Derek Tolan (born October 21, 1985) is a professional golfer and graduate from the University of Colorado Boulder. He is known for having played in the U.S. Open at the age of 16 at Bethpage Black in 2002.

==High school career==

In 2003, Tolan was the 5A state champ, carding a pair of 69s playing for ThunderRidge Highschool in Highlands Ranch, Colorado. ThunderRidge won the team championship on the first playoff hole over Cherry Creek High School. In 2004, he tied for fourth as a senior in the Colorado state 5A high school championship, five strokes behind teammate Ryan Husted's winning score as ThunderRidge won a third straight team title.

==College career==
Tolan was named CU's Freshman Male Athlete of the Year for all sports at the school's annual CU Sports Performers of the Year awards. As a sophomore, he was one of two Buffs to play in all five fall tournaments.
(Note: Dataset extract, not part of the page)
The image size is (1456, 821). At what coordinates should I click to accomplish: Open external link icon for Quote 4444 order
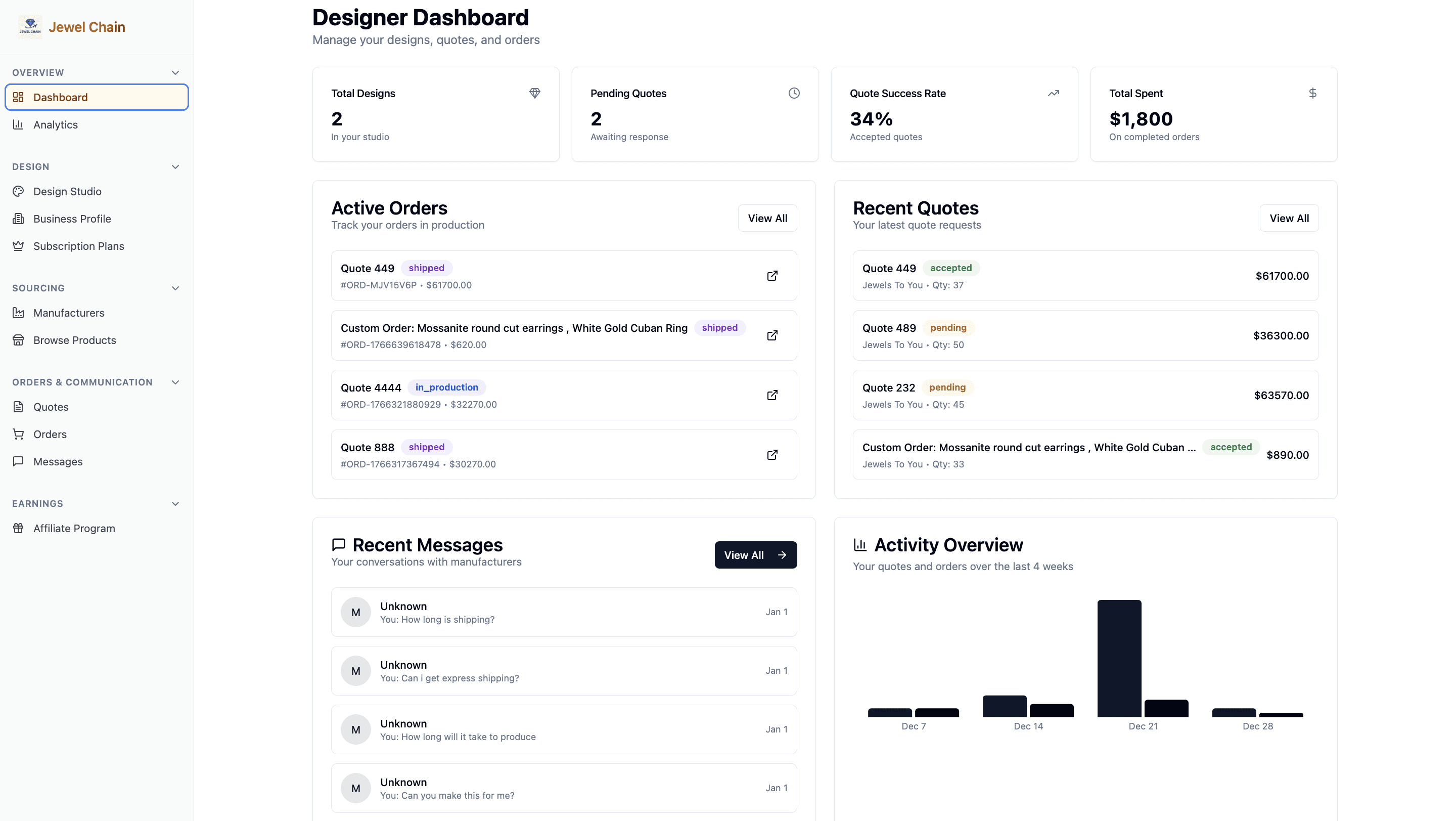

As a junior, he earned PING All-Central Region honors and had five top-20 and three top-10 finishes in the spring, and earned one of two individual berths into the NCAA. Championship Finals. As a senior, he ended the fall season ranked as the No. 18 player in the nation by GolfStat and the No. 30 man by Golfweek and became the 10th player in school history to win two career tournaments, claiming both in the fall semester, and in doing so set a school record for the lowest stroke average (71.00) for the fall in CU annals.